====== Data records

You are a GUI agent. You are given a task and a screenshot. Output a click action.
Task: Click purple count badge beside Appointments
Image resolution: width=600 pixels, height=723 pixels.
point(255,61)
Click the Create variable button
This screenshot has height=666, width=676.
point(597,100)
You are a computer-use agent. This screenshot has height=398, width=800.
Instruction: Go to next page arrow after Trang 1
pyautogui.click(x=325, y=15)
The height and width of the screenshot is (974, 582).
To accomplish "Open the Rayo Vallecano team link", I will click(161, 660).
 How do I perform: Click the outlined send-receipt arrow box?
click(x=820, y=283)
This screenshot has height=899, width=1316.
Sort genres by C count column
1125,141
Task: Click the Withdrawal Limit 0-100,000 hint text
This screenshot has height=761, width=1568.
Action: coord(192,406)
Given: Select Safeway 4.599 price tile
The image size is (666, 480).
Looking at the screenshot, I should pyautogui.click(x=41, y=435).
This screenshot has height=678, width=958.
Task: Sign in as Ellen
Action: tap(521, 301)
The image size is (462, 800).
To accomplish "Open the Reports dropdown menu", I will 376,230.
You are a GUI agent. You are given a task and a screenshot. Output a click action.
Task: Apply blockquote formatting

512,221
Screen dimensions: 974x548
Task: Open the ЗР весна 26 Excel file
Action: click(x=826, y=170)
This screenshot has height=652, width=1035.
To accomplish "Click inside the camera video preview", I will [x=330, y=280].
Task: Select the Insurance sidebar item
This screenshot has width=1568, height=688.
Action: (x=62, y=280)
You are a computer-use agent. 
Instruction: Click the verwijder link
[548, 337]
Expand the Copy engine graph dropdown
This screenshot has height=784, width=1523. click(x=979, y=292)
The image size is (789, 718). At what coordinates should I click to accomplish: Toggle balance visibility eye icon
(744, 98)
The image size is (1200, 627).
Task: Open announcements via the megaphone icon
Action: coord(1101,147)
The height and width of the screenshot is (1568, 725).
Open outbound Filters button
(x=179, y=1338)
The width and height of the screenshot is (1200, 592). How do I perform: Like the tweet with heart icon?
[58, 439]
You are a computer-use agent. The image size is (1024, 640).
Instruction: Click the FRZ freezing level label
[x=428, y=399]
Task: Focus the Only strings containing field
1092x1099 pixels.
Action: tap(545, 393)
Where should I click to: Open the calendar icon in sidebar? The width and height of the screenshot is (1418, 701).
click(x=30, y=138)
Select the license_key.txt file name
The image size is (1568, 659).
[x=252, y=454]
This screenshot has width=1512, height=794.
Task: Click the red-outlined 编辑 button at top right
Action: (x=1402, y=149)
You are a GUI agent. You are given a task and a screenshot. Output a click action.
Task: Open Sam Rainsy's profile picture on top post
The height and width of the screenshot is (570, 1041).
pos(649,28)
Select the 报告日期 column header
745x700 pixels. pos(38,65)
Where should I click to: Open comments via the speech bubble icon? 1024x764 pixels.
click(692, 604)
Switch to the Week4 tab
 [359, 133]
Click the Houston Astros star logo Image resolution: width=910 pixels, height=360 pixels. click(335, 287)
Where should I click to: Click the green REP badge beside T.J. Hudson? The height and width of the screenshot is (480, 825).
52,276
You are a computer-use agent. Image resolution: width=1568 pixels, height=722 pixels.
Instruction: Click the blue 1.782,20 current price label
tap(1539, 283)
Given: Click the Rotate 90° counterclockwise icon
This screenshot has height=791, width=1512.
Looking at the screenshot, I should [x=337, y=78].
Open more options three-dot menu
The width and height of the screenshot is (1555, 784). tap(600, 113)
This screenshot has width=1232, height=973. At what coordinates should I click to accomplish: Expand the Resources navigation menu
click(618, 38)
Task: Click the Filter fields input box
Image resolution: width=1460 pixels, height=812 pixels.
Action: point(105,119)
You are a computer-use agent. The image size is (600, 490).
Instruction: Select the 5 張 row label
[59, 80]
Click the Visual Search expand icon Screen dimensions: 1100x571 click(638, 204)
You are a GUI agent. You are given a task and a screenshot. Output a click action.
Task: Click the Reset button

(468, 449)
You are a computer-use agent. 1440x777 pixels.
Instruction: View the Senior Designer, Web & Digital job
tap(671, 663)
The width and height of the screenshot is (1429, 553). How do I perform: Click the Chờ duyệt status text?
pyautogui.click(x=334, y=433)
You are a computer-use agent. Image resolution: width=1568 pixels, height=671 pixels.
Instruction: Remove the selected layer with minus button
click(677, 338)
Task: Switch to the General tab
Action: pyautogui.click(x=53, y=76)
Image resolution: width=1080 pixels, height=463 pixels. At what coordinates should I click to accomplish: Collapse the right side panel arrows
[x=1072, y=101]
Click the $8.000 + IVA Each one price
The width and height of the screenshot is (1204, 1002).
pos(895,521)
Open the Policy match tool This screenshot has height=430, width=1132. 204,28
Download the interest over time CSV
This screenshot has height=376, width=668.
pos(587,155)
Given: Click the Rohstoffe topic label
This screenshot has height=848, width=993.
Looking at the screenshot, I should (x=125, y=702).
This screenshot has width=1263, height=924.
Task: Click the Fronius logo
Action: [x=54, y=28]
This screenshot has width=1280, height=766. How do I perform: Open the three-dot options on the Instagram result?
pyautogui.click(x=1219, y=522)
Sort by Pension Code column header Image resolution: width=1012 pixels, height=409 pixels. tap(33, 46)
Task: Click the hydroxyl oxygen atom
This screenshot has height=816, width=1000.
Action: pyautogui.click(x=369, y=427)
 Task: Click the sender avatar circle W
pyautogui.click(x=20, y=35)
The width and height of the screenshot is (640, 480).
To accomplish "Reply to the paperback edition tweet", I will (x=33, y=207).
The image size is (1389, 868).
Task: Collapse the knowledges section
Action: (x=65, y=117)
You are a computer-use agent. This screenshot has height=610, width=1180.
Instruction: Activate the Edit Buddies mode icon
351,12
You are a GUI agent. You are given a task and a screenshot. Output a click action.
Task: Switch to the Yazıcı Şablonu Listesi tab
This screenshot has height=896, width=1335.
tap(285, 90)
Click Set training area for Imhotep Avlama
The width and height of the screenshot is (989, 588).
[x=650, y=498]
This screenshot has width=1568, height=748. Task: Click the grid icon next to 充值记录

============

Problem to work on
All of the material is to be copied word for word.

Finished task
You are a GUI agent. You are given a task and a screenshot. Output a click action.
Task: Click purple count badge beside Appointments
Image resolution: width=600 pixels, height=723 pixels.
point(255,61)
Click the Create variable button
This screenshot has height=666, width=676.
point(597,100)
You are a computer-use agent. This screenshot has height=398, width=800.
Instruction: Go to next page arrow after Trang 1
pyautogui.click(x=325, y=15)
The height and width of the screenshot is (974, 582).
To accomplish "Open the Rayo Vallecano team link", I will click(161, 660).
 How do I perform: Click the outlined send-receipt arrow box?
click(x=820, y=283)
This screenshot has height=899, width=1316.
Sort genres by C count column
1125,141
Task: Click the Withdrawal Limit 0-100,000 hint text
This screenshot has height=761, width=1568.
Action: coord(192,406)
Given: Select Safeway 4.599 price tile
The image size is (666, 480).
Looking at the screenshot, I should pyautogui.click(x=41, y=435).
This screenshot has height=678, width=958.
Task: Sign in as Ellen
Action: tap(521, 301)
The image size is (462, 800).
To accomplish "Open the Reports dropdown menu", I will 376,230.
You are a GUI agent. You are given a task and a screenshot. Output a click action.
Task: Apply blockquote formatting

512,221
Screen dimensions: 974x548
Task: Open the ЗР весна 26 Excel file
Action: click(x=826, y=170)
This screenshot has height=652, width=1035.
To accomplish "Click inside the camera video preview", I will [x=330, y=280].
Task: Select the Insurance sidebar item
This screenshot has width=1568, height=688.
Action: (x=62, y=280)
You are a computer-use agent. 
Instruction: Click the verwijder link
[548, 337]
Expand the Copy engine graph dropdown
This screenshot has height=784, width=1523. click(x=979, y=292)
The image size is (789, 718). At what coordinates should I click to accomplish: Toggle balance visibility eye icon
(744, 98)
The image size is (1200, 627).
Task: Open announcements via the megaphone icon
Action: coord(1101,147)
The height and width of the screenshot is (1568, 725).
Open outbound Filters button
(x=179, y=1338)
The width and height of the screenshot is (1200, 592). How do I perform: Like the tweet with heart icon?
[58, 439]
You are a computer-use agent. The image size is (1024, 640).
Instruction: Click the FRZ freezing level label
[x=428, y=399]
Task: Focus the Only strings containing field
1092x1099 pixels.
Action: tap(545, 393)
Where should I click to: Open the calendar icon in sidebar? The width and height of the screenshot is (1418, 701).
click(x=30, y=138)
Select the license_key.txt file name
The image size is (1568, 659).
[x=252, y=454]
This screenshot has width=1512, height=794.
Task: Click the red-outlined 编辑 button at top right
Action: (x=1402, y=149)
You are a GUI agent. You are given a task and a screenshot. Output a click action.
Task: Open Sam Rainsy's profile picture on top post
The height and width of the screenshot is (570, 1041).
pos(649,28)
Select the 报告日期 column header
745x700 pixels. pos(38,65)
Where should I click to: Open comments via the speech bubble icon? 1024x764 pixels.
click(692, 604)
Switch to the Week4 tab
 [359, 133]
Click the Houston Astros star logo Image resolution: width=910 pixels, height=360 pixels. click(335, 287)
Where should I click to: Click the green REP badge beside T.J. Hudson? The height and width of the screenshot is (480, 825).
52,276
You are a computer-use agent. Image resolution: width=1568 pixels, height=722 pixels.
Instruction: Click the blue 1.782,20 current price label
tap(1539, 283)
Given: Click the Rotate 90° counterclockwise icon
This screenshot has height=791, width=1512.
Looking at the screenshot, I should [x=337, y=78].
Open more options three-dot menu
The width and height of the screenshot is (1555, 784). tap(600, 113)
This screenshot has width=1232, height=973. At what coordinates should I click to accomplish: Expand the Resources navigation menu
click(618, 38)
Task: Click the Filter fields input box
Image resolution: width=1460 pixels, height=812 pixels.
Action: point(105,119)
You are a computer-use agent. The image size is (600, 490).
Instruction: Select the 5 張 row label
[59, 80]
Click the Visual Search expand icon Screen dimensions: 1100x571 click(638, 204)
You are a GUI agent. You are given a task and a screenshot. Output a click action.
Task: Click the Reset button

(468, 449)
You are a computer-use agent. 1440x777 pixels.
Instruction: View the Senior Designer, Web & Digital job
tap(671, 663)
The width and height of the screenshot is (1429, 553). How do I perform: Click the Chờ duyệt status text?
pyautogui.click(x=334, y=433)
You are a computer-use agent. Image resolution: width=1568 pixels, height=671 pixels.
Instruction: Remove the selected layer with minus button
click(677, 338)
Task: Switch to the General tab
Action: pyautogui.click(x=53, y=76)
Image resolution: width=1080 pixels, height=463 pixels. At what coordinates should I click to accomplish: Collapse the right side panel arrows
[x=1072, y=101]
Click the $8.000 + IVA Each one price
The width and height of the screenshot is (1204, 1002).
pos(895,521)
Open the Policy match tool This screenshot has height=430, width=1132. 204,28
Download the interest over time CSV
This screenshot has height=376, width=668.
pos(587,155)
Given: Click the Rohstoffe topic label
This screenshot has height=848, width=993.
Looking at the screenshot, I should (x=125, y=702).
This screenshot has width=1263, height=924.
Task: Click the Fronius logo
Action: [x=54, y=28]
This screenshot has width=1280, height=766. How do I perform: Open the three-dot options on the Instagram result?
pyautogui.click(x=1219, y=522)
Sort by Pension Code column header Image resolution: width=1012 pixels, height=409 pixels. tap(33, 46)
Task: Click the hydroxyl oxygen atom
This screenshot has height=816, width=1000.
Action: pyautogui.click(x=369, y=427)
 Task: Click the sender avatar circle W
pyautogui.click(x=20, y=35)
The width and height of the screenshot is (640, 480).
To accomplish "Reply to the paperback edition tweet", I will (x=33, y=207).
The image size is (1389, 868).
Task: Collapse the knowledges section
Action: (x=65, y=117)
You are a computer-use agent. This screenshot has height=610, width=1180.
Instruction: Activate the Edit Buddies mode icon
351,12
You are a GUI agent. You are given a task and a screenshot. Output a click action.
Task: Switch to the Yazıcı Şablonu Listesi tab
This screenshot has height=896, width=1335.
tap(285, 90)
Click Set training area for Imhotep Avlama
The width and height of the screenshot is (989, 588).
[x=650, y=498]
This screenshot has width=1568, height=748. Task: Click the grid icon next to 充值记录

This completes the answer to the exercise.